Are you willing to be surprised?

Cartoon of a male face with bugged-out eyes and jaw dropped; you can barely see the body behind the outsized head. We go into every situation with expectations.

That’s unavoidable. Our brains are meaning-making machines, and when we don’t know what’s going to happen (which, of course, we don’t – ever), we make up stories about …what’s going to happen. And that means we have expectations. I’d hazard a guess that even the most advanced Zen masters have expectations.

This is generally a good thing. It’s what helps us create plans, whether for a conversation, what to make for dinner, where to go on a trip, how to complete a project, or anything else in our lives.

The problem comes when the expectation is that something bad will happen. (Yes, there are times when we can reasonably expect a bad thing. I’m talking about other situations, which are, on the whole, more common.)

I had a client once who was, let’s just say, frequently at odds with her boss. She felt – with a good bit of justification – that he consistently shot down her ideas and didn’t want to hear her solutions to problems. Understandably, this meant she went into every situation with him with the expectation that it would go badly – that there would be some sort of conflict.

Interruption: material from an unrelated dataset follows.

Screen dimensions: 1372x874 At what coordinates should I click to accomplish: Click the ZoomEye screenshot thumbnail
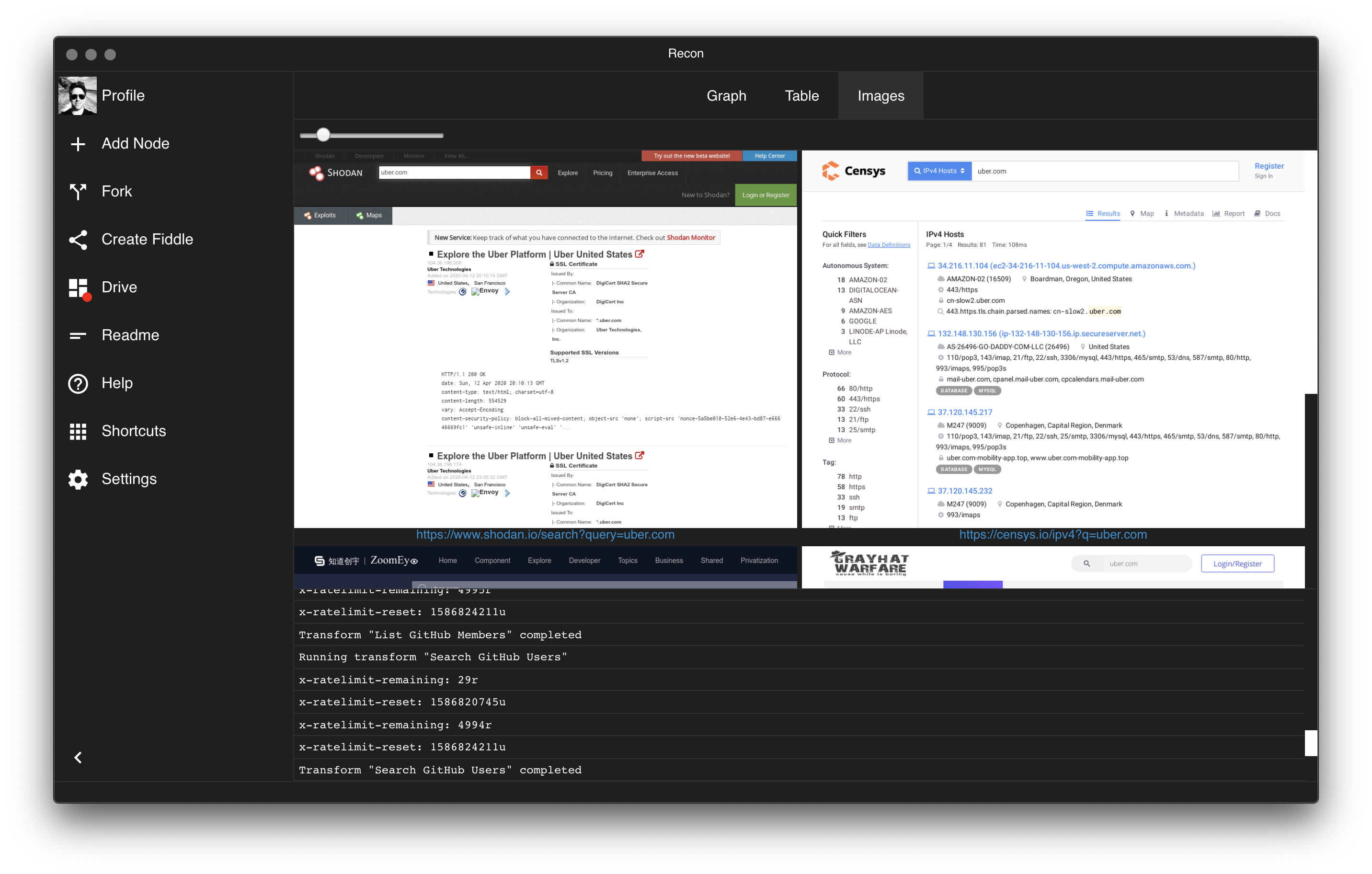pyautogui.click(x=545, y=567)
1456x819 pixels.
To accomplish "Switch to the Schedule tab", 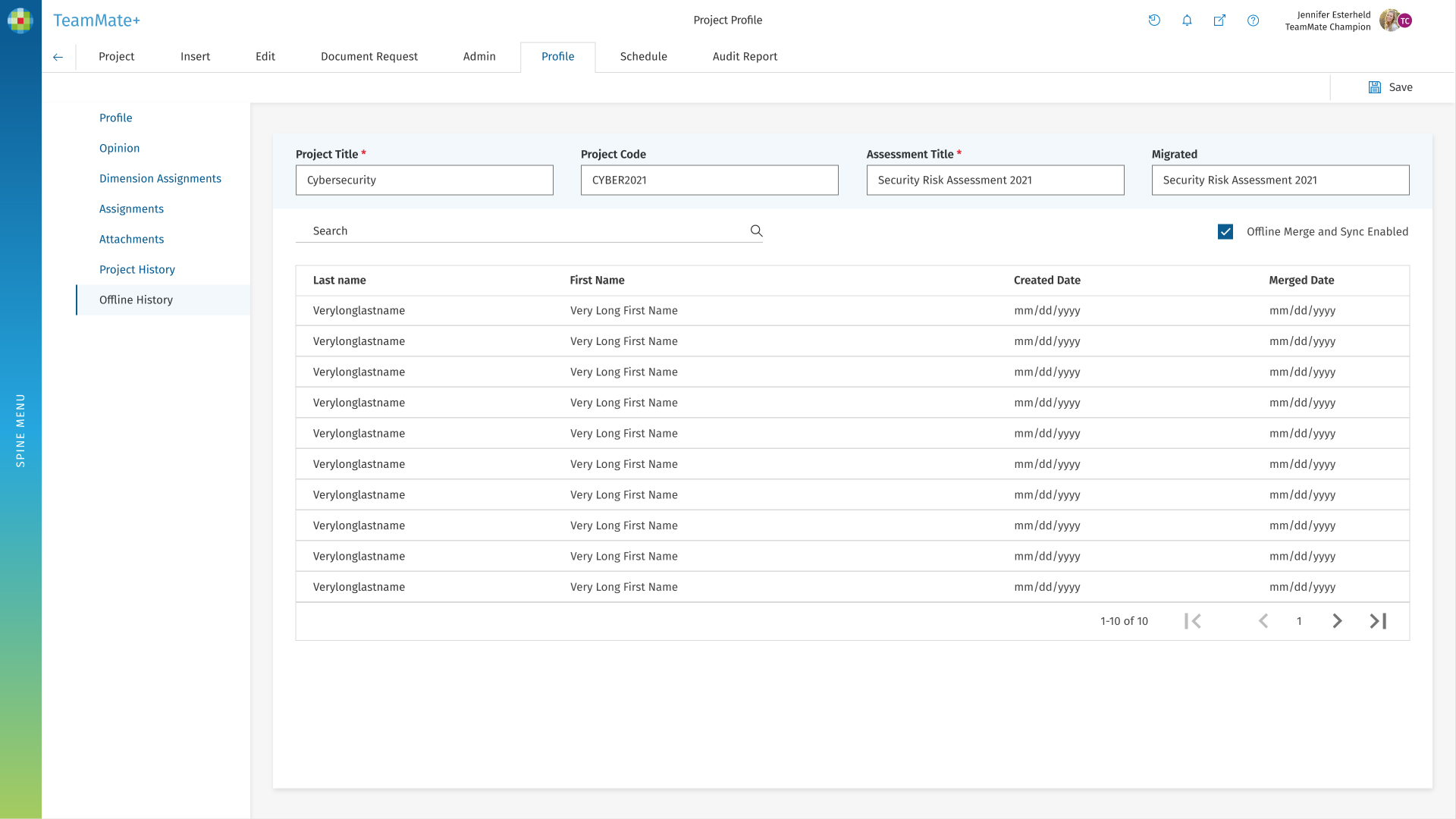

We all know what happens when we expect conflict. Shoulders tense, teeth grind, hands clench. We might hunch over, or rigidly stand tall. We probably frown a little, and any attempt at a smile is unconvincing.

In other words, we send out a lot of subliminal messages that we’re primed for defense and prepped for conflict.

There’s nothing “woo” about this; it’s not some sort of mystical energetic thing. It’s palpable, observable, and real. And we all do it.

And what happens on the receiving end of that? We can tell when someone’s coming at us in that wired-for-trouble state. How do we respond? Reasonably enough – and often unconsciously – we tense up, physically and verbally, preparing for battle.

And thus the expectation becomes the reality: disagreement and conflict.

What if we were willing to be surprised by the outcome?

What if we went into potentially-tense situations with curiosity?

If there’s a history of friction – as there was with my client – the other person is probably geared up, based on their expectation, for more friction. And it’s challenging to meet that with the openness that true curiosity requires.

But you might be pleasantly surprised, as my client was, by what can happen.

Curiosity isn’t a magic wand. It won’t change fundamental personality clashes, and it didn’t for her.

But it can create noticeably more pleasant interactions – as it did for her.